O príncipe parou para pensar no assunto, ainda não tinha total certeza se concordava.

—Se não ficou claro ainda, pense o seguinte… -Kaegro lançou um jato forte de ar no rosto do garoto, trazendo as orelhas pontudas de volta à luz. -Mesmo humanos levam tempo para aprender a dominar a magia, são mágicos, contudo não controlam de imediato. Só os feiticeiros têm esse dom. Seu Charme fez com que você não só manipulasse o gelo sobre sua pele, mas também criou uma outra opção para resolver o problema que eu criei. O seu lado elfo-inteligente ajudou seu lado humano-mágico a ter sucesso. Então não esconda mais as orelhas, elas são a marca de que você não é humano. É também elfo.

—Como quiser, mestre.

—Fim da aula. Esteja atento, a qualquer hora posso marcar outra.

 

***

 

Cena II – A Proposta.

10 horas em ponto. Reino Humano – Feltares. Mansão Goatath.

 

O cômodo usado como sala de aula pela senhora Goatath se encontrava apinhado de animais e crianças correndo enlouquecidas na tentativa de controlar seus bichinhos.

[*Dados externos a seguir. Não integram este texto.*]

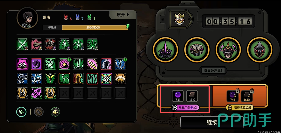Click the 继续 continue button
The image size is (281, 133).
coord(212,122)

—Podem deixá-los soltos mesmo. -A professora Layla Goatath se entregou e desistiu de pôr ordem nas criaturas. Ali havia gatos, cachorros, coelhos, sapos, esquilos, galinhas e uma infinidade de outras criaturas. -Bem, crianças, o importante é que hoje aprenderam os conceitos de habitat, predação e competição… -Senhora Goatath é uma duende, isso faz com que ela tenha a mesma altura que os humanos têm aos dez anos de idade. Mesmo assim, não tinha a autoridade ou o respeito que impunha sobre os alunos diminuídos. -Alguém pode dizer mais alguma coisa que conseguiram perceber hoje?

—Professora… não é bem o assunto de hoje, mas eu queria saber mais sobre a União Real. -Disse Isaac, trancando seu esquilo em uma gaiola de madeira.

—Especificamente o que quer saber, Isaac?

—Sobre os tratados.

—Crianças, atenção, isso é importante. -Todos pararam na hora o que faziam e concentraram a atenção na professora. -Cada tratado da União Real é uma lei, mas essa lei tem muito mais peso e se aplica a todos os seis reinos. Cada reino tem suas leis próprias específicas, porém é também regido pelas leis universais da União Real.

—Eu soube que, para o tratado ser validado, antes ele tem de ser votado… os reinos que discordam dele também têm de seguir a norma? -Perguntou o menino.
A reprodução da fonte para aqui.